- Work instruction
Output exactly the lines between the one holding "Task: Click the goal-covered status badge" and the last line of the data below, both of those lines included.

- Dataset entries
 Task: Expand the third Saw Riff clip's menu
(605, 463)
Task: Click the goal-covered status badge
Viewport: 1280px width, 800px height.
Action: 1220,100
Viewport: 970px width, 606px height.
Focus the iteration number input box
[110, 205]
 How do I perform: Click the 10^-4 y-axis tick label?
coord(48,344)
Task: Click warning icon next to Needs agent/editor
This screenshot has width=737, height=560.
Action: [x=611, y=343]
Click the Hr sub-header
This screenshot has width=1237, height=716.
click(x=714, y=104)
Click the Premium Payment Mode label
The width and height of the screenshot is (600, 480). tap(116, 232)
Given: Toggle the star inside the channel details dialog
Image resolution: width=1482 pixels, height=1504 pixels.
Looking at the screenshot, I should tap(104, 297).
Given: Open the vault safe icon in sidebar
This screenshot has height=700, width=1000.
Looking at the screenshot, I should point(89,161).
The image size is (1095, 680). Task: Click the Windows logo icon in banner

- Response area
Task: Click the goal-covered status badge
Viewport: 1280px width, 800px height.
Action: 1220,100
Viewport: 970px width, 606px height.
Focus the iteration number input box
[110, 205]
 How do I perform: Click the 10^-4 y-axis tick label?
coord(48,344)
Task: Click warning icon next to Needs agent/editor
This screenshot has width=737, height=560.
Action: [x=611, y=343]
Click the Hr sub-header
This screenshot has width=1237, height=716.
click(x=714, y=104)
Click the Premium Payment Mode label
The width and height of the screenshot is (600, 480). tap(116, 232)
Given: Toggle the star inside the channel details dialog
Image resolution: width=1482 pixels, height=1504 pixels.
Looking at the screenshot, I should tap(104, 297).
Given: Open the vault safe icon in sidebar
This screenshot has height=700, width=1000.
Looking at the screenshot, I should point(89,161).
The image size is (1095, 680). Task: Click the Windows logo icon in banner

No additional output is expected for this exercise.